Kross notes that the show asks an enormous question: “What does it mean to make art right now? Hunter and Ang aren’t offering a solution. They’re asking us to pause, to recognize that time itself has become a kind of tool—and maybe we can use it differently.”

A grey and white three set painting on a white gallery wall.

The Growing Challenges Artists Face in Today’s Age

That question—how to make and show art right now—has defined Kross’s trajectory since she returned to Pittsburgh. In a city increasingly branded by corporatized health care and “AI Avenue,” the gallery stands as a reminder that care, emotion, and slowness are still radical values. Kross situates her gallery within a larger local ecosystem. “There are so many boons here,” she says, listing just a few of the spaces and organizations she admires: april april, Bunker Projects, Associated Artists of Pittsburgh, Brew House Arts, etc. She sees reciprocal support as the pulse of Pittsburgh’s art network: “It’s not about competition. It’s about conversation.”

Her enthusiasm for the city’s growing contemporary art scene extends beyond its borders.
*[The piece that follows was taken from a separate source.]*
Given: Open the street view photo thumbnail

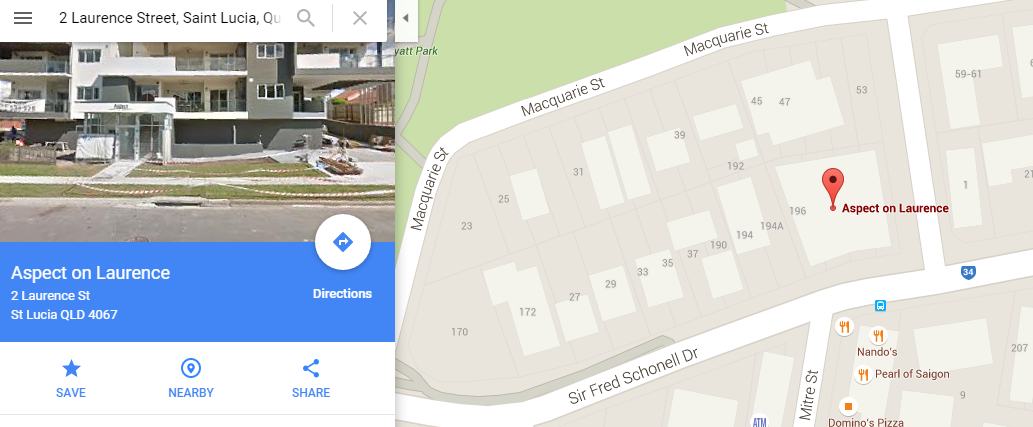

She recalls showing at an art fair in Marseille, a port city whose industrial past mirrors Pittsburgh’s. “People were genuinely excited to hear about what’s happening here,” she says. “There’s a sense of curiosity about the city, and a recognition that something meaningful is taking shape.”

Outside of the gallery, Kross continues to write for international art publications while advising local collectors. For now, she’s simply enjoying having some physical separation between work and life for the first time in a few years. But Romance, as its name suggests, remains a deeply personal endeavor: “When I think about the serendipity of this space, the heart doctor, the machinery of care… it all connects,” Kross says. Romance, then, is about a kind of healing, about making art and community that keep the pulse going.

Machine Turn Quickly is open through November 12 at Romance (155 N. Craig Street, Suite 110). Gallery hours are Fridays and Sundays 1-5pm and by appointment.